** Opening Dataset entries block **
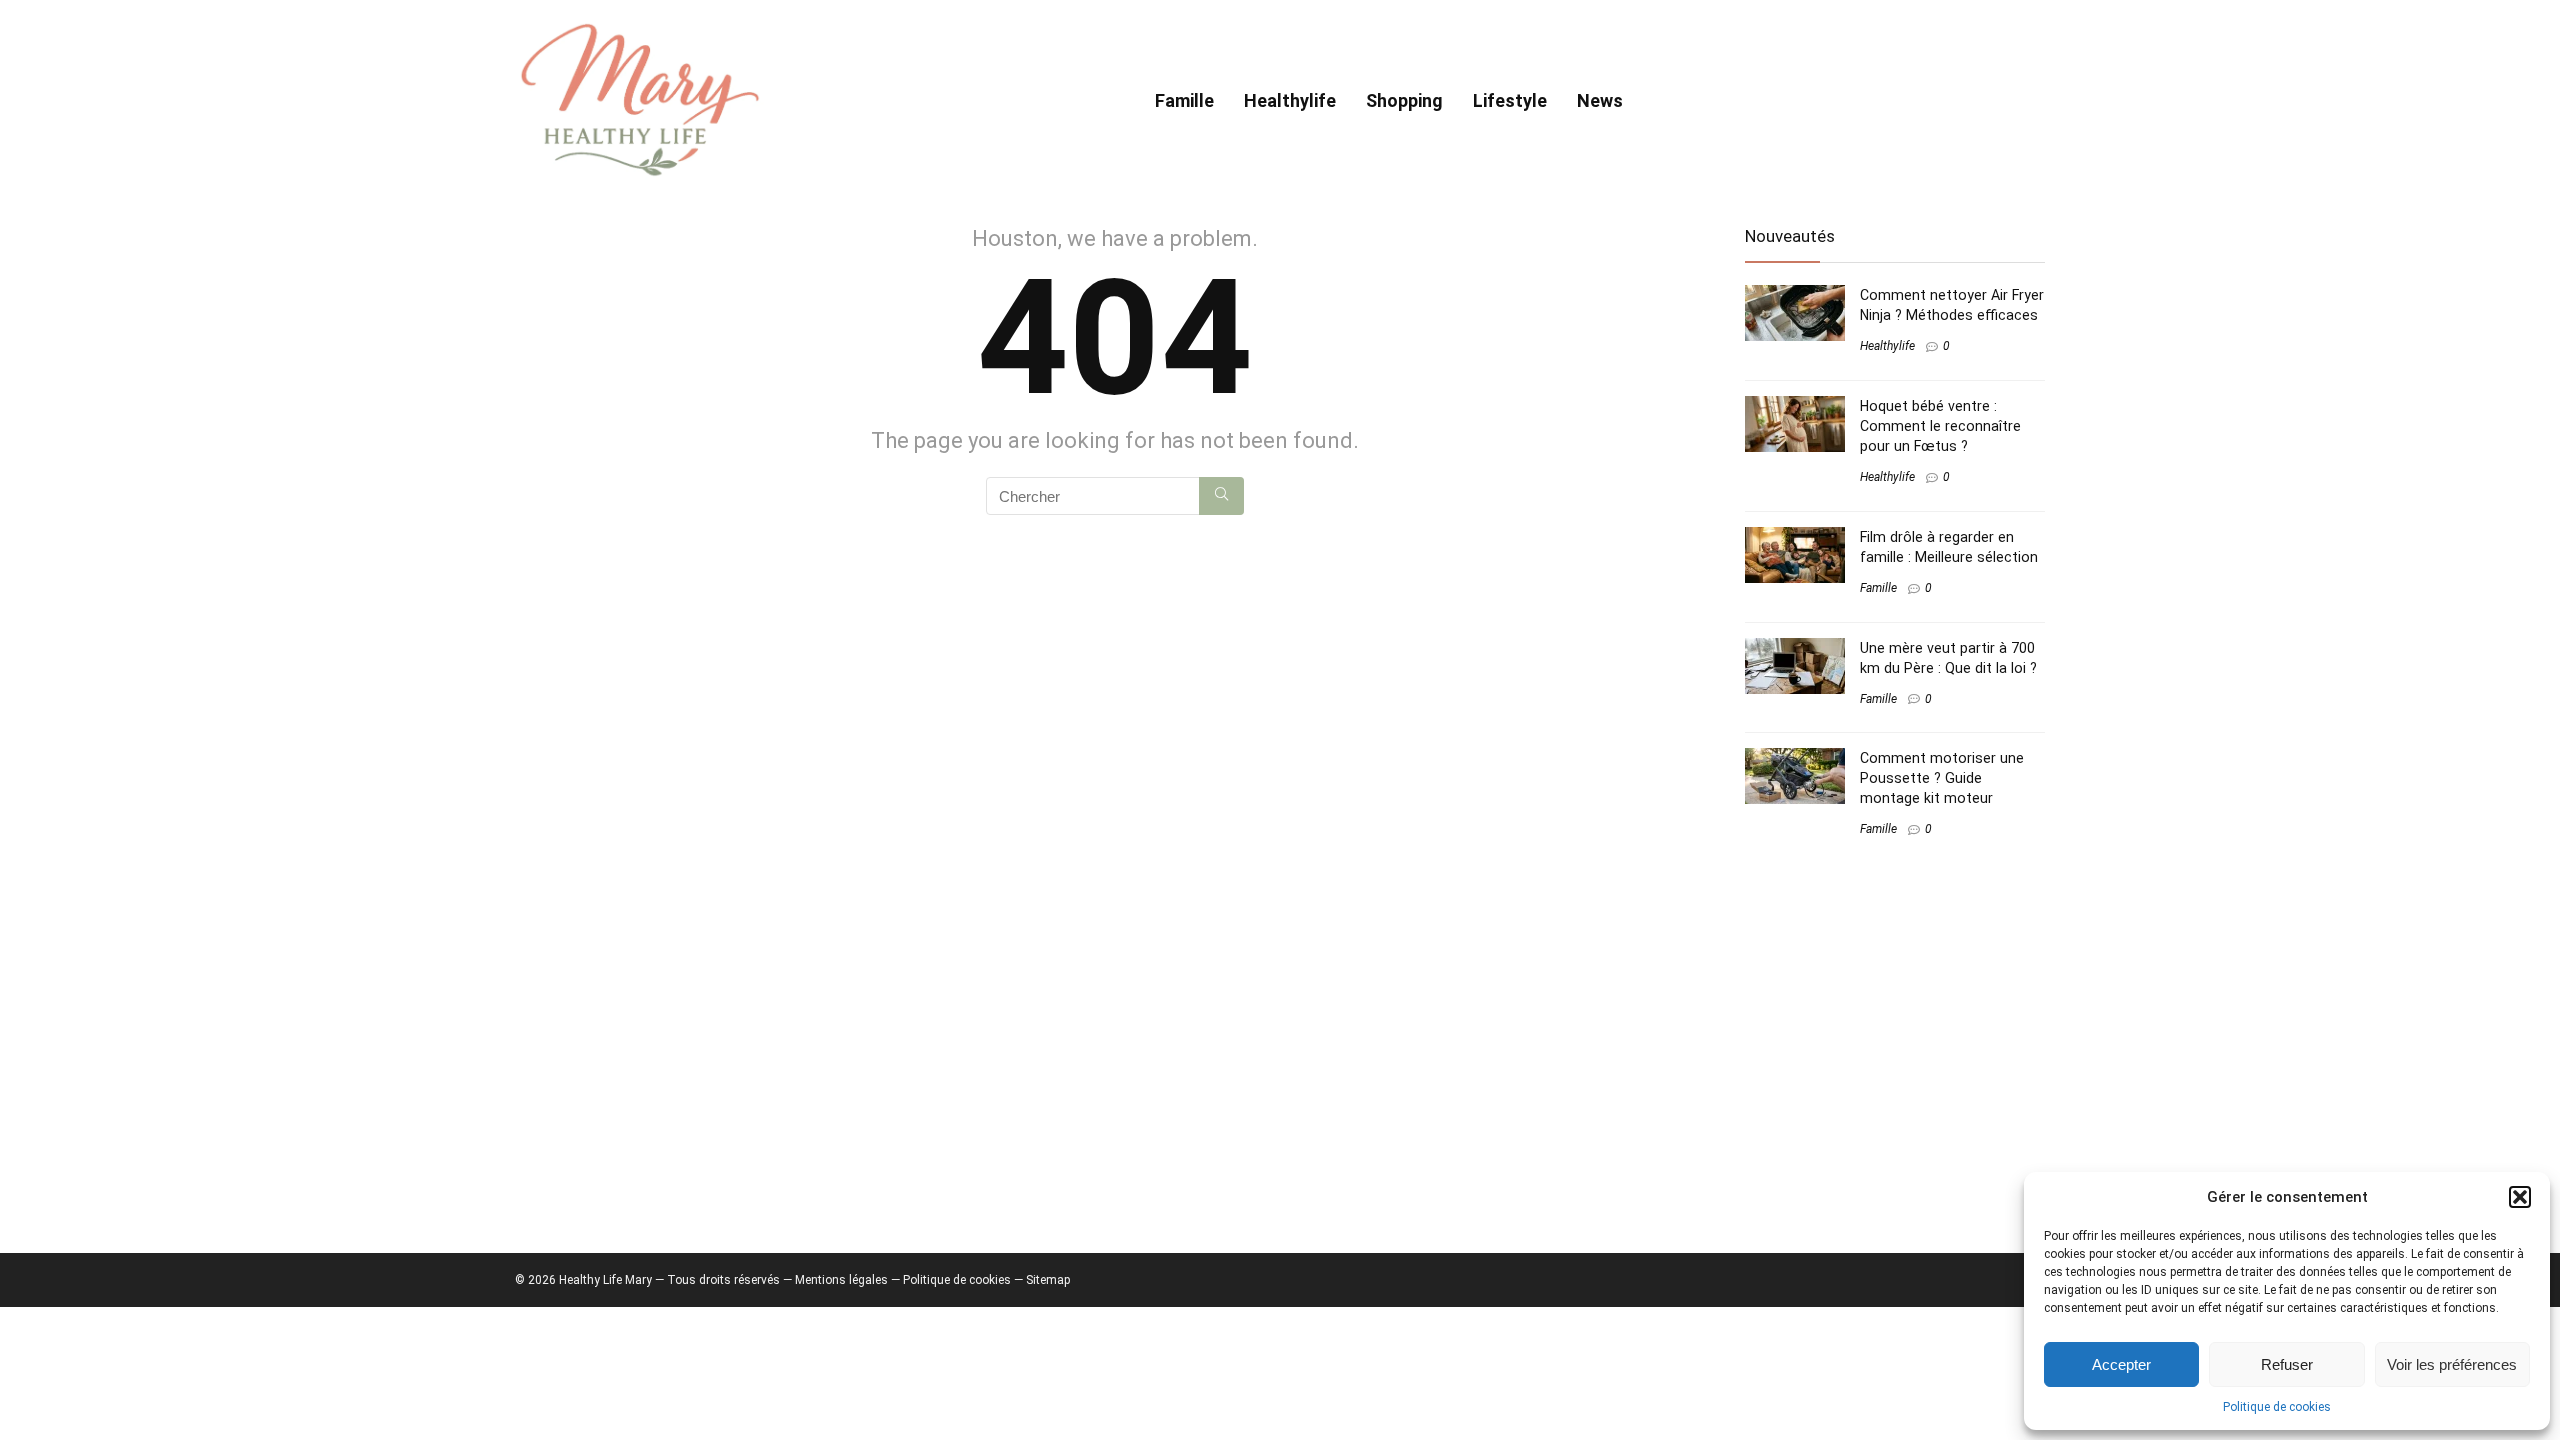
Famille (1184, 100)
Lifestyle (1510, 100)
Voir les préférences (2452, 1364)
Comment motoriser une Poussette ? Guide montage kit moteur (1942, 778)
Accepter (2121, 1364)
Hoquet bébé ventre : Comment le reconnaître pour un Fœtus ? (1940, 426)
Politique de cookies (2277, 1407)
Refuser (2287, 1364)
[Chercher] (1221, 496)
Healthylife (1290, 100)
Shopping (1404, 100)
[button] (2520, 1197)
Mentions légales (841, 1280)
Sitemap (1048, 1280)
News (1600, 100)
** Closing Dataset entries block **
### Task
Word for word, give the entries back in full; the pictures do not belong in the copy.

### Problem solution
Famille (1184, 100)
Lifestyle (1510, 100)
Voir les préférences (2452, 1364)
Comment motoriser une Poussette ? Guide montage kit moteur (1942, 778)
Accepter (2121, 1364)
Hoquet bébé ventre : Comment le reconnaître pour un Fœtus ? (1940, 426)
Politique de cookies (2277, 1407)
Refuser (2287, 1364)
[Chercher] (1221, 496)
Healthylife (1290, 100)
Shopping (1404, 100)
[button] (2520, 1197)
Mentions légales (841, 1280)
Sitemap (1048, 1280)
News (1600, 100)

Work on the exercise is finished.